Suspiciously seeking yoga teachers online?

It seems the world of yoga is not immune to hoax emails, scams, or dodgy dealings. In December I received an email asking if I offered yoga lessons online, either through Skype or Google Hangouts. I don’t even know what the latter one is, and have not used Skype in that way. Something about the email sounded odd, and as it was coming up to Christmas and I was really busy, I replied quickly to say I’d think about it but they could look at subscribing to established online yoga videos as another option. I didn’t get a response and forgot all about it.

Then a yoga teacher I know forwarded me an email from someone looking for online yoga lessons. She wasn’t interested in it and wondered if I might be. The email was exactly the same wording as the one I’d received! Only the name and email address were different. ‘This is all very odd’ I thought. So I searched the Internet using keywords and phrases from the email, but it didn’t come up with anything. So then I asked in a closed yoga discussion forum and within hours loads of teachers said they too had received emails recently or a few months ago with exactly the same message. (The actual text of the email is below.)

I’m not 100% sure what type of scam this might be – one person suggested that they may record the yoga teacher delivering the 1-2-1 session and then use that to make money, passing it off as their own. Another suggested that the scam often involves a complicated banking process which essentialy robs the teacher of money and/or passes your bank account details on to others. Either way, it’s one to avoid.

Back in the earlier days of the Internet there seemed to be a lot of hoax virus emails that would do the rounds, with dire warnings about a particular file on your computer etc, some more believable than others. I learnt quickly that 99% of them were hoaxes, and would check them on sites about hoax (and real) viruses, and then reply to whichever friend had sent it on to explain that it was a hoax. Some of these sites still exist, and the scams and hoaxes have developed into other areas. So if you’re in doubt about a dodgy email or message you might want to check Hoax Slayer, or Sophos’ hoax directory, and in the UK report cyber scams to Action Fraud, and also learn more about dealing with spam and scam emails on the Get Safe Online website.

Here’s the ‘Yoga lessons online’ email message:

“Hi [teacher name]
I was wondering if you’re offering online lessons? Preferably either over in Skype or in Google Hangouts?
I ask because my current line of work barely allows me to have the time to leave the house. I work from home via online marketing and stuff mostly of my time.
Hoping that you do, I would really be interested to join your class.
Thank you for your time, I look forward to your reply.
Sincerely,
[their name]

6 thoughts on “Suspiciously seeking yoga teachers online?

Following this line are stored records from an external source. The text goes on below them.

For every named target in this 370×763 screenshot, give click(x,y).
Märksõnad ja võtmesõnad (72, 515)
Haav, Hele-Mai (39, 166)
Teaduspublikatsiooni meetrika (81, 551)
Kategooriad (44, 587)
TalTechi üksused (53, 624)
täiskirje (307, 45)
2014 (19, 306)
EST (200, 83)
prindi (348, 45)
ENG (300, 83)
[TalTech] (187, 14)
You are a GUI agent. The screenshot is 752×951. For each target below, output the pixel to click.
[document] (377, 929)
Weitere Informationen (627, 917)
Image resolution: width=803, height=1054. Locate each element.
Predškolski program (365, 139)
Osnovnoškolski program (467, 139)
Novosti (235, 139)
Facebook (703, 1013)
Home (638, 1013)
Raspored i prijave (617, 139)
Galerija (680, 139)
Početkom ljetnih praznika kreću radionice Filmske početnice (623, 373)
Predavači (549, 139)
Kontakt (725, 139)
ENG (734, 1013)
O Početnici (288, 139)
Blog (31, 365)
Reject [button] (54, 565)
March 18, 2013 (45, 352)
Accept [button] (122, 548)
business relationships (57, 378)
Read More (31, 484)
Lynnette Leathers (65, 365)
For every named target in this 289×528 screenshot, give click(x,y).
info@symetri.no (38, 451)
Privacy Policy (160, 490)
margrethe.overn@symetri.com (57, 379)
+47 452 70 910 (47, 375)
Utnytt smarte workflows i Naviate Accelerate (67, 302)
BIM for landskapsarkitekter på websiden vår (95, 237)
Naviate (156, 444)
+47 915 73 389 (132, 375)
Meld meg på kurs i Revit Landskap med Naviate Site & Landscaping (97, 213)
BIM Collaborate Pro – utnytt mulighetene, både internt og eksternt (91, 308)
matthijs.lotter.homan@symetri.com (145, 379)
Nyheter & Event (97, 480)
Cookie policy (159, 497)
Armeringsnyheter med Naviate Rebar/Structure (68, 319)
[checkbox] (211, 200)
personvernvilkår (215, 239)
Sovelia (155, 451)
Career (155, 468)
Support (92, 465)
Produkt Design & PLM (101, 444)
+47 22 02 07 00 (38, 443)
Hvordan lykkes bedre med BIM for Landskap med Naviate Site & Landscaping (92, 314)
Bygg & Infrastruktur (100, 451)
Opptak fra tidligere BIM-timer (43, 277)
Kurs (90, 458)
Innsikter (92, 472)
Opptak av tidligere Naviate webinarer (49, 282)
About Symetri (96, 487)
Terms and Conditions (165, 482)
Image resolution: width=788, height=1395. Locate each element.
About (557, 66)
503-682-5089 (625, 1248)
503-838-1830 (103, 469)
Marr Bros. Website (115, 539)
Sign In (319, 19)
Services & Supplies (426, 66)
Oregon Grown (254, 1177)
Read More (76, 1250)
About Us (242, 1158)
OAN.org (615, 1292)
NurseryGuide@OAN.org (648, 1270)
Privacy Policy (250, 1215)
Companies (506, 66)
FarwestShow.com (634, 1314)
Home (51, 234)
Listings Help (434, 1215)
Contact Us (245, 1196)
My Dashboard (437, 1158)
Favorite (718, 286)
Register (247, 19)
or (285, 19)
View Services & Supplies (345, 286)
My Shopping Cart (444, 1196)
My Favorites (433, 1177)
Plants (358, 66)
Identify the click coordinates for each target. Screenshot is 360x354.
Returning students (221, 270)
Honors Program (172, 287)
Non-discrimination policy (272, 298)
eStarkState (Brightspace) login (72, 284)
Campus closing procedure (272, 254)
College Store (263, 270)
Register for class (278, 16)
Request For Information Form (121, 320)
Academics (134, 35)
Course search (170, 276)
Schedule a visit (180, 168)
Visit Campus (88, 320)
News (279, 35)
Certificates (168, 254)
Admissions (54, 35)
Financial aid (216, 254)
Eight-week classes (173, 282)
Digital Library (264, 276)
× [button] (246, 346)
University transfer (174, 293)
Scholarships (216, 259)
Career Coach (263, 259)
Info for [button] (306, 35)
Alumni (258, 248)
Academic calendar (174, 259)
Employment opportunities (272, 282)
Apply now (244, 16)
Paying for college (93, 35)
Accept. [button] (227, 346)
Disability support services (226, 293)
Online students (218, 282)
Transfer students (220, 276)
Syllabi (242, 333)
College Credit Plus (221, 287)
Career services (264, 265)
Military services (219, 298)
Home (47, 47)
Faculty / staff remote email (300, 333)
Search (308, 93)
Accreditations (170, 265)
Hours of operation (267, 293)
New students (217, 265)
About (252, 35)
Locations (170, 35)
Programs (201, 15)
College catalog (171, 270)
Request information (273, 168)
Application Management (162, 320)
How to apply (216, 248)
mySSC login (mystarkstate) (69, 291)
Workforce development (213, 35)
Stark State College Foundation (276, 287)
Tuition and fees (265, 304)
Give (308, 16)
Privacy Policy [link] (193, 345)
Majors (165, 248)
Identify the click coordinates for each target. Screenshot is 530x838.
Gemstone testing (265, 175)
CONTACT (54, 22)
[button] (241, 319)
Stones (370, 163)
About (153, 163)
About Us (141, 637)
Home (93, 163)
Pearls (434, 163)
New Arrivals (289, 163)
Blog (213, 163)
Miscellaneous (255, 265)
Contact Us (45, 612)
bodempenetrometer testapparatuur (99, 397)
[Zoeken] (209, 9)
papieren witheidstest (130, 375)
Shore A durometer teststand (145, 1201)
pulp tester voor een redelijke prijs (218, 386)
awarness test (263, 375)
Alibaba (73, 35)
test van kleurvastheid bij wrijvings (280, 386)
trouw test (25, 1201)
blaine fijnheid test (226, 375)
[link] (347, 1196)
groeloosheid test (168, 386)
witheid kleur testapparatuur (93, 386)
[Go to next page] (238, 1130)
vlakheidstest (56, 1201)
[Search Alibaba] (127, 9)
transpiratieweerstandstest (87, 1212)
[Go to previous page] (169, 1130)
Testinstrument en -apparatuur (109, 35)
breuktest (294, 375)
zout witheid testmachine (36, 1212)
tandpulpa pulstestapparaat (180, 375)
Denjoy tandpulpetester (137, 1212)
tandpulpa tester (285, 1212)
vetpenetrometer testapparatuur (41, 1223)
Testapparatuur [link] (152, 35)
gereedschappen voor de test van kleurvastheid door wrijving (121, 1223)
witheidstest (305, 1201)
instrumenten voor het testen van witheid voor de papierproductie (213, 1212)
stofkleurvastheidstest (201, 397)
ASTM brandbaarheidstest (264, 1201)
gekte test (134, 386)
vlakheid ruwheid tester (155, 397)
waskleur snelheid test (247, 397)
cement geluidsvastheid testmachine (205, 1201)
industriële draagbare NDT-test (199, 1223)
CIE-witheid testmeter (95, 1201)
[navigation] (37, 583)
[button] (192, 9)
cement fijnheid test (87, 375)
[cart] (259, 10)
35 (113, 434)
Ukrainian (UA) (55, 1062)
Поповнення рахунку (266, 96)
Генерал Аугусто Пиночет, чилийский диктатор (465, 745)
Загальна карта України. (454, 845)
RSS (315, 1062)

  1. Yes, I too have received this e-mail. I seem to remember reading a warning about it on one of BWY’s online membership bulletins, so I ignored it. Thanks for highlighting this again. Diolch. Mair.

  2. That is a realy interesting blog. With regards to safe dealings via the internet, I advertised a flat to rent last year through the uni letting page and got some very suspicious replies. As a precaution I opened a new bank account with no credit, to use solely for paying in rent. if they had bad intentions they would find no money available.

    • Thanks for your comment – yes, in a Facebook group for yoga teachers it seems lots had received it, some replied, some didn’t, but nothing transpired from those who had replied, so it’s all very strange!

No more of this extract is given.